- WRITTEN EXERCISE: Copy these records verbatim, beginning at the line that contains "Image resolution: width=752" and stopping after the line that contains "tap(653, 445)".
__________
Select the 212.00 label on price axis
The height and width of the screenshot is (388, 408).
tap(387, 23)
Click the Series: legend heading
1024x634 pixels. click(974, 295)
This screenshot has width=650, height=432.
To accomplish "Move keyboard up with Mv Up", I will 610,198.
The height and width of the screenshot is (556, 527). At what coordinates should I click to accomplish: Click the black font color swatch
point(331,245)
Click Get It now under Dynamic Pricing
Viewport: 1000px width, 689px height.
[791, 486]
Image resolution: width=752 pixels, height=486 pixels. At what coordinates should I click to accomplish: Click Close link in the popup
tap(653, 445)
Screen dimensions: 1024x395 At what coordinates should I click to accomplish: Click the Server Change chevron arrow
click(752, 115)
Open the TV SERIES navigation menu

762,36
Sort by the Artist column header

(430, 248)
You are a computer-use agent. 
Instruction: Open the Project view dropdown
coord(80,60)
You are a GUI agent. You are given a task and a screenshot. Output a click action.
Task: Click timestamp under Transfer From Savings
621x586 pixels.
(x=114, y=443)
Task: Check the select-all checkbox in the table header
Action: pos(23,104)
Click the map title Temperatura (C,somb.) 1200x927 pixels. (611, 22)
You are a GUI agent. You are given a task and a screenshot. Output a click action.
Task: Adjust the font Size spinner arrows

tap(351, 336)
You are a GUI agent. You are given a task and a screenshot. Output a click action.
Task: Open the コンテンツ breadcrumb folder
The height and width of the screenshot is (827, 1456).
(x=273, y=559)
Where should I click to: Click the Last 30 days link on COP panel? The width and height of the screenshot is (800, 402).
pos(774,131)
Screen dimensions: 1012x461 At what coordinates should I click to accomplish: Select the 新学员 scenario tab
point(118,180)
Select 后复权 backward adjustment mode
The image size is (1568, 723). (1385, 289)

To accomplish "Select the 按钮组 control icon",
__________
- TASK ANSWER:
Image resolution: width=752 pixels, height=486 pixels. At what coordinates should I click to accomplish: Click Close link in the popup
tap(653, 445)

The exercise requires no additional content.